Museum Fatahillah: Mewarnai Sejarah Jakarta

​Akhirnya berhasil juga masuk Museum Fatahillah atau Museum Sejarah Jakarta, setelah beberapa tahun lalu cuma sampe di lapangannya doang. Ngomong-ngomong soal lapangan, ‘manis’ banget ya lapangannya. Ada deretan sepeda mini pink berjajar dengan topi lebar macam none-none Belande. Di samping museum ada patung manusia yang dicat emas, ada yang irit ngomong, ada yang ramah menyapa. Sekelilingnya ada kafe-kafe yang memanfaatkan suasana dan menu tempo dulu. Suasana itu ditambah belasan merpati yang mampir mencicipi biji jagung yang sengaja ditebar di jalanan. ‘Kaya di luar negeri ya, Ma!’ seru si kecil gembira. Soalnya merpati – merpati ini ngga ada takutnya dengan manusia.

Bangunan Museum Fatahillah


Ternyata museum sudah buka sejak jam 8 pagi. Tiket masuk dewasa 5 ribu dan anak-anak 2 ribu. Bangunan yang didirikan tahun 1600an ini awalnya memang jadi gedung pemerintahan, merangkap pengadilan, dan ada penjaranya juga. Temboknya tebal, pintunya berat dan besar, jendelanya besar memenuhi dindingnya. Di dalam juga dipenuhi dengan perabot jaman dulu yang ukurannya raksasa, sesuai lah sama ruangannya.
Bangunanannua sendiri terdiri dari dua lantai dan besar banget. Tapi pengelola  sudah memberi tanda panah di lantai supaya bisa diikuti sebelah mana dulu yang mau dilihat. Di setiap furniture ada keterangannya dan ada barcode yang bisa kita scan. Sayang kemaren rame banget jadi agak susah mau fokus memahami benda atau ruangan itu buat apa. 

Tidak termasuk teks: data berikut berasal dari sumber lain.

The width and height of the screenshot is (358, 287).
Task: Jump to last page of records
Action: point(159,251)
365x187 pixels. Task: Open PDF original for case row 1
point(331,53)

Bagian dalam dan luar Museum Fatahillah


Selain furniture ada juga prasasti dari jaman lebih lama lagi yang ditemukan di Jawa Barat. Kebayang ya masa itu Belanda enak-enak aja minta rakyat Indonesia mengerjakan banyak hal tanpa dibayar malah bonus disiksa, trus hasil bumi kita dibawa breng ke negerinya ataupun diperjualbelikan. Itu namanya pedagang yang ngga bermodal #mukasetan. Mana lama lagi menjajahnya T_T
Di bagian bawah atau basement adalah tempat penjara wanita. Pintunya cuma separuh karena lantainya makin menurun dan napi dijejalkan ke ruangan yang tingginya mungkin cuma 1,5 meter itu. Bisa dibayangkan betapa tersiksanya di sana, apalagi mana ada sih hakim Belanda yang berpihak ke pribumi? Mo marah kan…
Halaman belakang museum ini dibuat sebagai tempat istirahat, piknik, atau mencicip es selendang mayang (seperti cendol tapi dibentuk kotak, berwarna dan transparan) dan kerak telor, langsung dari gerobaknya. Kerak telornya enak, bisa milih mau telur ayam atau bebek. Pedagangnya akan menaruh ketan terlebih dahulu, lalu memecahkan telur di atasnya, campur ebi dan garam juga. Kalau sudah nempel, wajannya dibalik ke arangnya! Unik ya, bukannya jatuh malah menciptakan gosong-gosong yang menambah kegaringan kerak telor. Terakhir baru dikasih bawang goreng.
Pintu keluar yang kami  tuju beda dengan masuknya, jeblusnya dekat dengan stasiun Jakarta Kota.